PURPOSE: This study uses data collected as part of the Well-Being of Adolescents in Vulnerable Environments study to (1) compare the perceptions of neighborhood-level factors among adolescents across five different urban sites; (2) examine the associations between factors within the physical and social environments; and (3) examine the influence of neighborhood-level factors on two different health outcomes-violence victimization in the past 12 months and ever smoked.

METHODS: Across five urban sites (Baltimore, New Delhi, Johannesburg, Ibadan, and Shanghai), 2,320 adolescents aged 15-19 years completed a survey using audio computer-assisted self-interview technology. To recruit adolescents, each site used a respondent-driven sampling method, which consisted of selecting adolescents as "seeds" to serve as the initial contacts for recruiting the entire adolescent sample. All analyses were conducted with Stata 13.1 statistical software, using complex survey design procedures. To examine associations between neighborhood-level factors and among our two outcomes, violence victimization and ever smoked, bivariate and multivariate analyses were conducted.

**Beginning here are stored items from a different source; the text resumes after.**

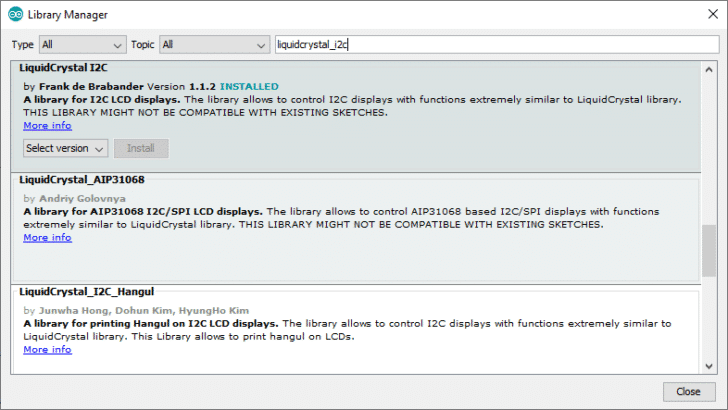Open More info link under LiquidCrystal_AIP31068
Image resolution: width=728 pixels, height=410 pixels.
coord(47,238)
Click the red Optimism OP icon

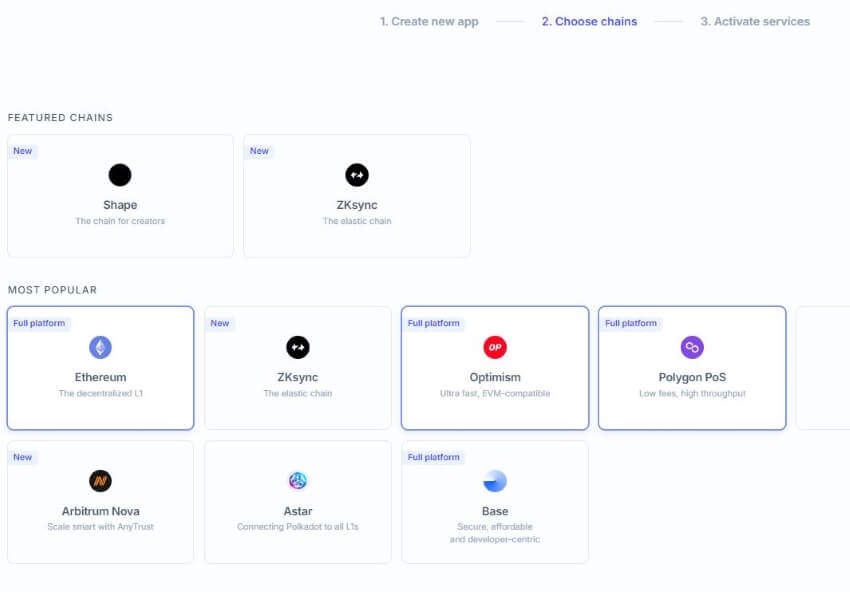pos(494,347)
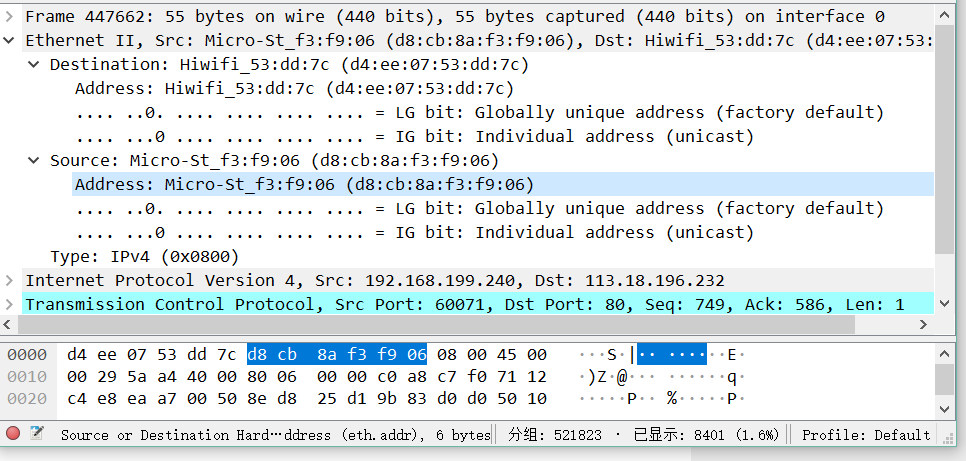The height and width of the screenshot is (461, 966).
Task: Open capture file properties icon
Action: point(37,434)
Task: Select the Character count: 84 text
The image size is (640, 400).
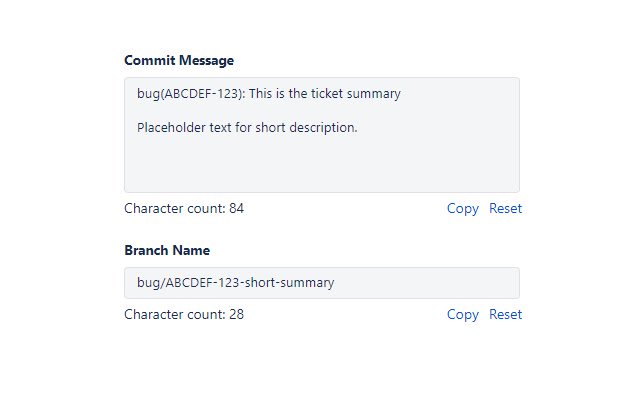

RESULTS: Across sites, there was great variability in how adolescents perceived their neighborhoods. Overall, adolescents from Ibadan and Shanghai held the most positive perceptions about their neighborhoods, whereas adolescents from Baltimore and Johannesburg held the poorest. In New Delhi, despite females having positive perceptions about their safety and sense of social cohesion, they had the highest sense of fear and the poorest perceptions about their physical environment. The study also found that one of the most consistent neighborhood-level factors across sites and outcomes was witnessing community violence, which was significantly associated with smoking among adolescents in New Delhi and Johannesburg and with violence victimization across nearly every site except Baltimore. No other neighborhood-level factor exerted greater influence.

CONCLUSIONS: This study confirms the important associations between perceptions of a neighborhood and adolescent health. At the same time, it demonstrates that not all neighborhood-level factors are associated with adolescent health outcomes in the same way across different urban contexts. Further longitudinal research is needed to examine the direction of causation between adolescent health neighborhood contexts and health outcomes and the reasons for why different urban contexts may exert varying levels of influence on the health of adolescents.